==== DATA FOR PROCESSING

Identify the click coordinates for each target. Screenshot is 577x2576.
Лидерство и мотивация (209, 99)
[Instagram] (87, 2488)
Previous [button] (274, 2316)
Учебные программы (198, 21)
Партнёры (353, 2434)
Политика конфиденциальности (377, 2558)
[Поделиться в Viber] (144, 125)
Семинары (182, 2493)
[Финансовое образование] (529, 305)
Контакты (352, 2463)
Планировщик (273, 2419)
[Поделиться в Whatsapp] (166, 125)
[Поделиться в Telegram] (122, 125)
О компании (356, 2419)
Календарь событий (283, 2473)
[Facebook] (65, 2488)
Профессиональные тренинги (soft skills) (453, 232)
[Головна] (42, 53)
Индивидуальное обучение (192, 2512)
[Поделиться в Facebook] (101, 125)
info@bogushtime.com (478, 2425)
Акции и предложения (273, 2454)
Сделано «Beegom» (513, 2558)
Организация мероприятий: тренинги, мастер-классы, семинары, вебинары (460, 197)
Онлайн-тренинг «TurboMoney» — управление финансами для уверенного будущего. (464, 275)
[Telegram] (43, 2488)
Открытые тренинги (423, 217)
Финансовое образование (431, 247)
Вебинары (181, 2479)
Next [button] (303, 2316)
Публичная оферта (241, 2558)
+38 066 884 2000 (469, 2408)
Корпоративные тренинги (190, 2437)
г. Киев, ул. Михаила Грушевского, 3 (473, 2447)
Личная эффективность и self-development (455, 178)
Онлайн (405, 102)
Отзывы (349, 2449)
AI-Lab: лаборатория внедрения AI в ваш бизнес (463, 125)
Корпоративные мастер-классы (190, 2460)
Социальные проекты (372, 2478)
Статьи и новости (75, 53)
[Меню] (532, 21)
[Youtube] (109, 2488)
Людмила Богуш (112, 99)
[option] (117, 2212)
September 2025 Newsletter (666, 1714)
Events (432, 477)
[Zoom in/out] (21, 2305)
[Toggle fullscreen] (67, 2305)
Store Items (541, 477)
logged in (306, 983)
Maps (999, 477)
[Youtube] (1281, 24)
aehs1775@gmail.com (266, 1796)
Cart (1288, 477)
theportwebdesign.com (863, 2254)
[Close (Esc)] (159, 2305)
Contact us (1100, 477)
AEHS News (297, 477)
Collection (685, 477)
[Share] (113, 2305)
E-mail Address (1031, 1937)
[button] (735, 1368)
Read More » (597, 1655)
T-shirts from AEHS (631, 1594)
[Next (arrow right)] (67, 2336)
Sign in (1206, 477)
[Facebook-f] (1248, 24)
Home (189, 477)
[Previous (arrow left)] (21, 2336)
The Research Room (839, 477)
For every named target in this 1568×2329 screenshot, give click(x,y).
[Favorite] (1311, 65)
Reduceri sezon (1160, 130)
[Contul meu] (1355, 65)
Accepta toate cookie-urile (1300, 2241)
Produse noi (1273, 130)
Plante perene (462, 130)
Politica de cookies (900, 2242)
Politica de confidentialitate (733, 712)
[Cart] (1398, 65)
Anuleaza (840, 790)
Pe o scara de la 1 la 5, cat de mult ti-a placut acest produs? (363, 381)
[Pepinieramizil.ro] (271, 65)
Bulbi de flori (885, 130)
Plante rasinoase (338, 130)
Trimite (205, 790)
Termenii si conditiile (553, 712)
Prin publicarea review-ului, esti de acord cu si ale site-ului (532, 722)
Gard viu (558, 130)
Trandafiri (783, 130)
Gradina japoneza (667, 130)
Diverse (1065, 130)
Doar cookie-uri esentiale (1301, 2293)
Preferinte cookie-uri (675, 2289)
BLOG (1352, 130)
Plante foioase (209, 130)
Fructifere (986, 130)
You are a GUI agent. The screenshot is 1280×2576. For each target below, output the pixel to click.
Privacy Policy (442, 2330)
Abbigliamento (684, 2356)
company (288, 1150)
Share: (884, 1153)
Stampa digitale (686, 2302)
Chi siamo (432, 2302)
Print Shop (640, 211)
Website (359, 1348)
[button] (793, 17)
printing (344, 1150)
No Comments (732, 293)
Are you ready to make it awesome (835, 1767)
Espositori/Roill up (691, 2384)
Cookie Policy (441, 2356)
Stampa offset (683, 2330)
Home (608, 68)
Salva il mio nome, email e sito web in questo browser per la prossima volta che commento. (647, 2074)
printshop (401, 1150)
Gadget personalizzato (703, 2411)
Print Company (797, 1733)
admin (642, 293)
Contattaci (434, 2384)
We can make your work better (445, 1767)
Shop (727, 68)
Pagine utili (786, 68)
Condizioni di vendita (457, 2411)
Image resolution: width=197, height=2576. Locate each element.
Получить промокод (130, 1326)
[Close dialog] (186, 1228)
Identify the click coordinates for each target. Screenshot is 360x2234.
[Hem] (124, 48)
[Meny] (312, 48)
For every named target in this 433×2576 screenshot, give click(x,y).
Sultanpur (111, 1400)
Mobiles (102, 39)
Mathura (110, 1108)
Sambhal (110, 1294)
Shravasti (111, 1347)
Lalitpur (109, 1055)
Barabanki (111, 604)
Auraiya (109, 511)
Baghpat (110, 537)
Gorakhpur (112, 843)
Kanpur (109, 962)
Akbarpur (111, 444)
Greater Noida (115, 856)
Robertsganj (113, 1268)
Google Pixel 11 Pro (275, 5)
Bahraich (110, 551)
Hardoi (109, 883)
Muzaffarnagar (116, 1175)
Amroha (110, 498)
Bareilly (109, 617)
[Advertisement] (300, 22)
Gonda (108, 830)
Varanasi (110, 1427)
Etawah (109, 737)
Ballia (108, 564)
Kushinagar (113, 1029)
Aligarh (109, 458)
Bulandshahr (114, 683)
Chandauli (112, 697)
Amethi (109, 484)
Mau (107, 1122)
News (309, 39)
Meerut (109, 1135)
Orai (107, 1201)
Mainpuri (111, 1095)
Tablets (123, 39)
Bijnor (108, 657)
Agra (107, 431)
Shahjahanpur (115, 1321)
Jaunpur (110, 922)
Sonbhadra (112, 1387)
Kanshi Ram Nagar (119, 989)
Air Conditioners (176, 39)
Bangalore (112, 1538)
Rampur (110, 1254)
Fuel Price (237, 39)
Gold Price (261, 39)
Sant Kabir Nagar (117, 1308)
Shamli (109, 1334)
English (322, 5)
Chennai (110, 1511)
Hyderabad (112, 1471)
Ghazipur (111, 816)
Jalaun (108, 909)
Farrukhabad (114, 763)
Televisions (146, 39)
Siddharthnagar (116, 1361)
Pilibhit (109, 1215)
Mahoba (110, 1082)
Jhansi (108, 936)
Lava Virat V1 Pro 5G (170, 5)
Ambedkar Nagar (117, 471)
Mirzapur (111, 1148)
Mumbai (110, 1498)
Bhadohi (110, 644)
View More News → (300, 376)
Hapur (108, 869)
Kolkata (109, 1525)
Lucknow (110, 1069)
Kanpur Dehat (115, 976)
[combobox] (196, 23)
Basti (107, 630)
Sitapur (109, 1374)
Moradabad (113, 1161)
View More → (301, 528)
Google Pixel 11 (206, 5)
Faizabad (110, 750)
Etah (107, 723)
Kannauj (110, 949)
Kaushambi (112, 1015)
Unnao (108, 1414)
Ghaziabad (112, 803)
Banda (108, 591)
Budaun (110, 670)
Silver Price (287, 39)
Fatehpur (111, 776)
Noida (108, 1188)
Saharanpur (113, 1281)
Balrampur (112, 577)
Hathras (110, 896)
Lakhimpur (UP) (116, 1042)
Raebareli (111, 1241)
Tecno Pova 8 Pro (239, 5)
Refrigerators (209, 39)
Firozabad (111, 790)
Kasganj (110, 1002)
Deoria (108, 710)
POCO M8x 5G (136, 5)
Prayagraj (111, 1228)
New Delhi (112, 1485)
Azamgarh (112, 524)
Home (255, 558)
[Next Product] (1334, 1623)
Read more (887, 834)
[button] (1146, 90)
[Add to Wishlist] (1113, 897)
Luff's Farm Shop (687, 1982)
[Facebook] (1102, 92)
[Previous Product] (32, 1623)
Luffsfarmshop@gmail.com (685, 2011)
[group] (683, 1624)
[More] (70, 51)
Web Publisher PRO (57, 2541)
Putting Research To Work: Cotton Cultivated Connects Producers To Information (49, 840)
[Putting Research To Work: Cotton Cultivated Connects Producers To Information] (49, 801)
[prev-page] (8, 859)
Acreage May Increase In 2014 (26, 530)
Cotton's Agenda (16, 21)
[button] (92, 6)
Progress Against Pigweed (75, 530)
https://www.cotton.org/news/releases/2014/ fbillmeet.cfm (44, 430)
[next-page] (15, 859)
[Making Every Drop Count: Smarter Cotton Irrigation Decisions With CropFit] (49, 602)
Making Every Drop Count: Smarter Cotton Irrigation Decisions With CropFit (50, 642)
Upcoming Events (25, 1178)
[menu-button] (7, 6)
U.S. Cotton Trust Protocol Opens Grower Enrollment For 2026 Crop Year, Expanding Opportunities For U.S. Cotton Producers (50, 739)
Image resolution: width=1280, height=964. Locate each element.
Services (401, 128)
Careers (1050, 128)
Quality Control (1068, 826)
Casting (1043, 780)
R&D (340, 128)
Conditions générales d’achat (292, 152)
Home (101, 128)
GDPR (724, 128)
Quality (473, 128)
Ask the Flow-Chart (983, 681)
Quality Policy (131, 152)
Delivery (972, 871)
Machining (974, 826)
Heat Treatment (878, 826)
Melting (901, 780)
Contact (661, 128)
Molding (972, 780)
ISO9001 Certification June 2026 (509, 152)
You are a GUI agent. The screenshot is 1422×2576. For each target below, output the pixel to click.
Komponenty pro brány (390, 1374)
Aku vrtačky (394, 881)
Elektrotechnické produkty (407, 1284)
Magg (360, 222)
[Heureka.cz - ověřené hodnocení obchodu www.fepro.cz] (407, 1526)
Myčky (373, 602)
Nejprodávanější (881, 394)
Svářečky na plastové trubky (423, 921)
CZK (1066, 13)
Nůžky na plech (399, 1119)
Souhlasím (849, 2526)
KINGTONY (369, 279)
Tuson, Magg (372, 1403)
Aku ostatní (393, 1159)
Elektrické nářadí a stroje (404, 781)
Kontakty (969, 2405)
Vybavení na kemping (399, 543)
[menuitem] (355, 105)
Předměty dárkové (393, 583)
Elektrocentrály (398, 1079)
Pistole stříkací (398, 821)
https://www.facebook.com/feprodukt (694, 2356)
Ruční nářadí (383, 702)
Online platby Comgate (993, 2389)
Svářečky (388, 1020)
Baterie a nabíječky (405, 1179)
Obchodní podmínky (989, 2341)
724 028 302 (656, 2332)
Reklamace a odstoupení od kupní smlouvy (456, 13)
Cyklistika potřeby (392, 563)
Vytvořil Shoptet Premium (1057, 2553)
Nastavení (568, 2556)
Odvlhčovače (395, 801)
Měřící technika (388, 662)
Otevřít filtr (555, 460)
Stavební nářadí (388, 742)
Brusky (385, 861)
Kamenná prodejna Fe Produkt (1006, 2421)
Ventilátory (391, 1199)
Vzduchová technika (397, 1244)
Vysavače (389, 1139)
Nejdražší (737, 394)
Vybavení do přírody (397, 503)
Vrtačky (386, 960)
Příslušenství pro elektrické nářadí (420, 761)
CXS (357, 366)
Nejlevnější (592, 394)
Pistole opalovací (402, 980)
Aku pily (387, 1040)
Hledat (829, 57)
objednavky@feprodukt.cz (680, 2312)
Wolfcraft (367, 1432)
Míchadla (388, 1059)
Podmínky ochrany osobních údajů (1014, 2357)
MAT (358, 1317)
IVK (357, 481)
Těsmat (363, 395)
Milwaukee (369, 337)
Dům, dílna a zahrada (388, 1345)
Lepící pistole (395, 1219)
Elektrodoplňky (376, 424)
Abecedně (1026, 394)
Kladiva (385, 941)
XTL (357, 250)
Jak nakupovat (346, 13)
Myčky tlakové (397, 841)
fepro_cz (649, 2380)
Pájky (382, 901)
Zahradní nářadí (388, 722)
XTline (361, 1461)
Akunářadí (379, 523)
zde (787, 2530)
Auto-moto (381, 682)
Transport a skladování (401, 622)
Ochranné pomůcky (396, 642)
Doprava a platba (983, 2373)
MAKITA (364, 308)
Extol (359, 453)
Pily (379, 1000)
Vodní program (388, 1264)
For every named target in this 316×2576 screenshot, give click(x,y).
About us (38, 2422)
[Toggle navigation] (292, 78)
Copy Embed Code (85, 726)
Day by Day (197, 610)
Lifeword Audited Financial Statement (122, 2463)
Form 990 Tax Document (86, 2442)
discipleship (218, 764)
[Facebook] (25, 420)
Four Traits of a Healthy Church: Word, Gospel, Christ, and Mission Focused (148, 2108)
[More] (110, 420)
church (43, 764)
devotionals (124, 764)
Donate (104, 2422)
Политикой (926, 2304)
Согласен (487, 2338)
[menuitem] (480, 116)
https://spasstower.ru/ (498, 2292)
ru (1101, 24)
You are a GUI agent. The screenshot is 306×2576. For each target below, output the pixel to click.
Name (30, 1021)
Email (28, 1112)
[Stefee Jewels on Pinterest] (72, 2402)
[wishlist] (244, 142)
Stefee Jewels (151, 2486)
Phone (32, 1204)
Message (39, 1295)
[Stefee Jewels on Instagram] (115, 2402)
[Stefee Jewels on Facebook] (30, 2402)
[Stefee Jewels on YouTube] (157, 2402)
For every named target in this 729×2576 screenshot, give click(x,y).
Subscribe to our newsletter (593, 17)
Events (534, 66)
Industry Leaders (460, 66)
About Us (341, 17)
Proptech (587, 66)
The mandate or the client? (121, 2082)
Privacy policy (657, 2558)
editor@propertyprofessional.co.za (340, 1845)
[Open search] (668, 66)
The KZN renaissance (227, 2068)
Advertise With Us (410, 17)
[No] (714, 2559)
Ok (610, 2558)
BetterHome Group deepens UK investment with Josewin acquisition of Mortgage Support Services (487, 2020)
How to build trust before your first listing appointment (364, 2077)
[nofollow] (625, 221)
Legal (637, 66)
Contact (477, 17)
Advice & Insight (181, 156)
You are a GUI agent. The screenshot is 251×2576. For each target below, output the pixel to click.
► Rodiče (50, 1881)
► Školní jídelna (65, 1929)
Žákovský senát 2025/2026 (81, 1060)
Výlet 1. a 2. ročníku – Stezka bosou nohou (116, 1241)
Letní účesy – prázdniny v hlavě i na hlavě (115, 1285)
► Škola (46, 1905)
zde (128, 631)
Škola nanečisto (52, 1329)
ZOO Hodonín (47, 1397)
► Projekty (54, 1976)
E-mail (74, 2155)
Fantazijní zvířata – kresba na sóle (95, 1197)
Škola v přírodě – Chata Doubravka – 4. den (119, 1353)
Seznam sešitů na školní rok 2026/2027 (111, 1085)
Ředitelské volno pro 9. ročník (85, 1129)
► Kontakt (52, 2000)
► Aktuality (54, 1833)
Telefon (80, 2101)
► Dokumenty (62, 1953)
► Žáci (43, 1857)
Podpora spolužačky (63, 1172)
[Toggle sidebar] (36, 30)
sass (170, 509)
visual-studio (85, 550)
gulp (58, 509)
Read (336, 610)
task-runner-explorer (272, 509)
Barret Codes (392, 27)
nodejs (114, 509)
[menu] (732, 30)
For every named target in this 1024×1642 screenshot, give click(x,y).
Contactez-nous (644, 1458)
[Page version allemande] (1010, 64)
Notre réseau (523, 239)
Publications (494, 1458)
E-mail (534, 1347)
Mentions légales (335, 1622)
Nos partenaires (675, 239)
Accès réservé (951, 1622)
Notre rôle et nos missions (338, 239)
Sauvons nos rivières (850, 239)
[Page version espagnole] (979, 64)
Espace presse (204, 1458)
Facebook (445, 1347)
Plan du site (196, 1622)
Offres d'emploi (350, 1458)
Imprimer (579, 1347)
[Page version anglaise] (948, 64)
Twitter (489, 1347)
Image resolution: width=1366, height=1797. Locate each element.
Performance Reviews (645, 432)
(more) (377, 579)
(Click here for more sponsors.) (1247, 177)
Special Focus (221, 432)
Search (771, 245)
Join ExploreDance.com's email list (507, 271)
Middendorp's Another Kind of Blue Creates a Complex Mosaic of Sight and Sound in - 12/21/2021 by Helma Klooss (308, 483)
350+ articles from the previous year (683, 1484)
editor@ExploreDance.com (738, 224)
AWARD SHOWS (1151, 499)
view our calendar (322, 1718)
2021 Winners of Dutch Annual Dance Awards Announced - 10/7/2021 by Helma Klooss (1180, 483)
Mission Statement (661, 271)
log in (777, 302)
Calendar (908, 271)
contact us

========

All lines in the data above from the one with "Preferinte cookie-uri (675, 2289)" through the one with "company (288, 1150)" must be repeated exactly, and no others.

Preferinte cookie-uri (675, 2289)
BLOG (1352, 130)
Plante foioase (209, 130)
Fructifere (986, 130)
You are a GUI agent. The screenshot is 1280×2576. For each target below, output the pixel to click.
Privacy Policy (442, 2330)
Abbigliamento (684, 2356)
company (288, 1150)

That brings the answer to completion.